Other authorities have raised questions about the high frequency of this soft wave. Nevertheless, if the Australian standard says that a 3G tower with microwave transmission is quite safe to locate within 100 metres or so of houses, then that is an issue that has to be taken seriously. That is not my concern. My concern is about the consultation, the planning and the warning. I would like to talk about the Fadden-Macarthur tower that is being planned by Telstra on the 2.7 hectares of land rezoned by ACTPLA. The residents of Fihelly Street in Fadden have told me that only 19 residents, out of the hundreds in the vicinity of this site who perhaps should have been notified regarding the rezoning of this site, have been notified and their requests to extend the consultation period have been rejected.

I wrote to the minister on their behalf. My request to the minister was that, given that only a small number of the people likely to be affected either by the visual amenity issue or by other factors have had the chance to be consulted and given that people have not had the chance to make their voices heard, would the minister please arrange for ACTPLA to take steps to extend the consultation. Unfortunately, the minister advised that, in accordance with regulations, ACTPLA are well within their rights to proceed as they have. I would have been much more comforted if the minister had said, “I take your point, Mr Pratt, and I take the point raised here by the residents of Fadden. I have the power to step in and ask ACTPLA to step beyond those regulations and to put in a 30-day caveat.” Regrettably, that has not been the case.

The minister says that a draft network plan has been notified.

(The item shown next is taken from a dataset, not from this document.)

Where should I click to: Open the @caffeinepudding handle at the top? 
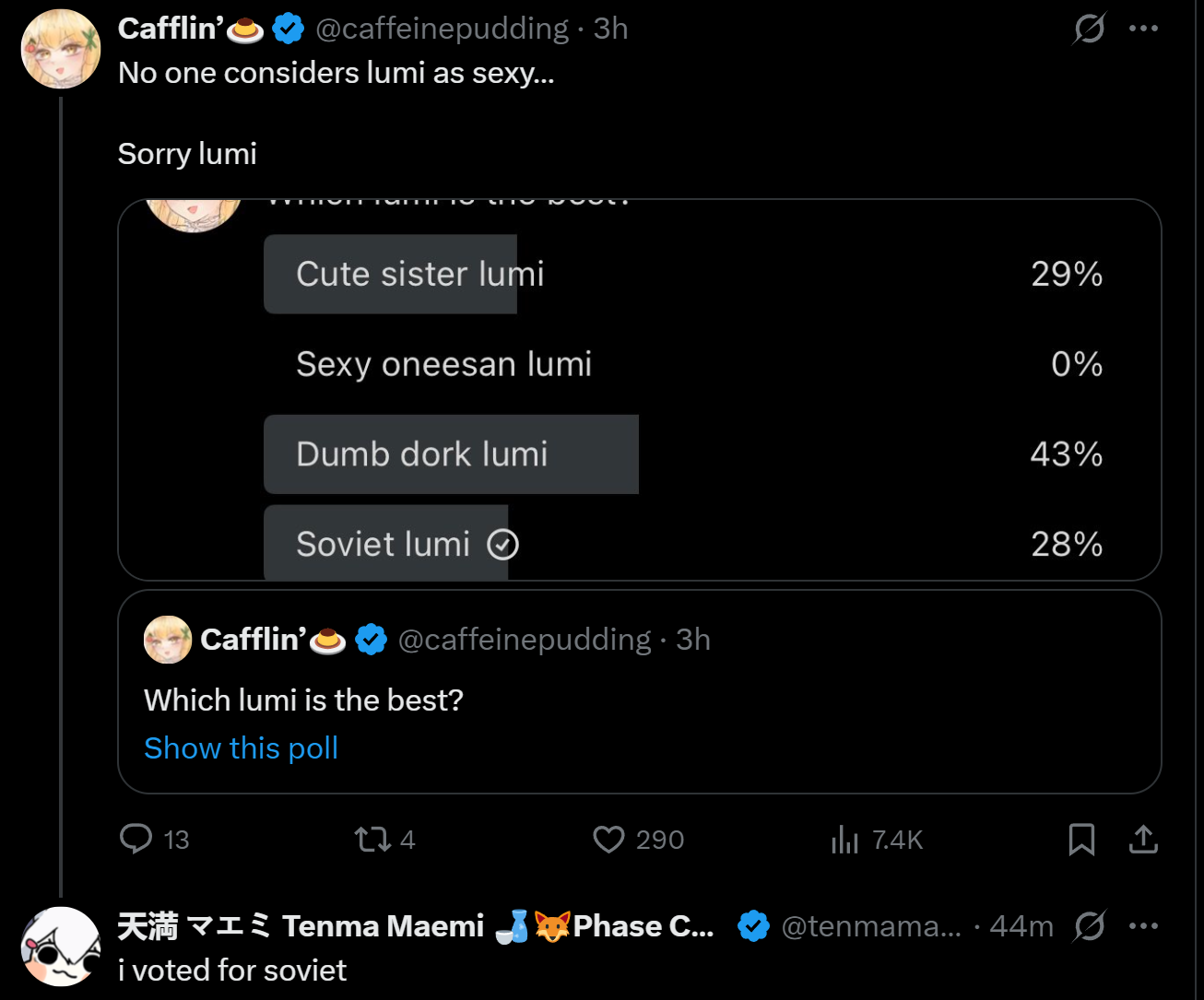tap(442, 29)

That is fine, and I am sure that as a general notification that is useful, but I do make the point again. One would have thought that, in addition to promulgating a draft network plan to a range of suburbs about what Telstra’s and ACTPLA’s intentions are, the government, through its agencies, would have also directly notified the residents that live close to where the work is going to occur. Yes, the draft network plan has been promulgated, but not everybody can read a newspaper or pick up on how these notifications are carried out. One would think that the government would at least go to the front doors of the 100 or so residents living in close proximity to this 2.7 hectare site and say, “Look, folks, it is our intention to rezone that site to allow that site to be used by telcos to install communications towers. Do you have a problem with that? Would you like to talk to us about that?” That would have been a very important task to carry out, and in this case that has not occurred.

At a community meeting on 9 August this year in Tuggeranong, attended by my colleague Brendan Smyth and me, a large body of residents voiced their quite deep anger over the Macarthur-Fadden proposal. They were justifiably angry about the insufficient consultation, the nonexistent warning, the likely visible pollution affecting the residential area and what they saw to be—whether I agree with this or not is another matter—the far from satisfactory assurances that radiation issues had been addressed. All government agencies, the minister directly involved and all partnering commercial entities were invited to attend that meeting. The only authority that bothered to attend that meeting was Telstra. It was the only one of four or five. Its commercial partner, ACTPLA, did not attend. Actew did not attend. There was a government staffer there, but that was the total government presence.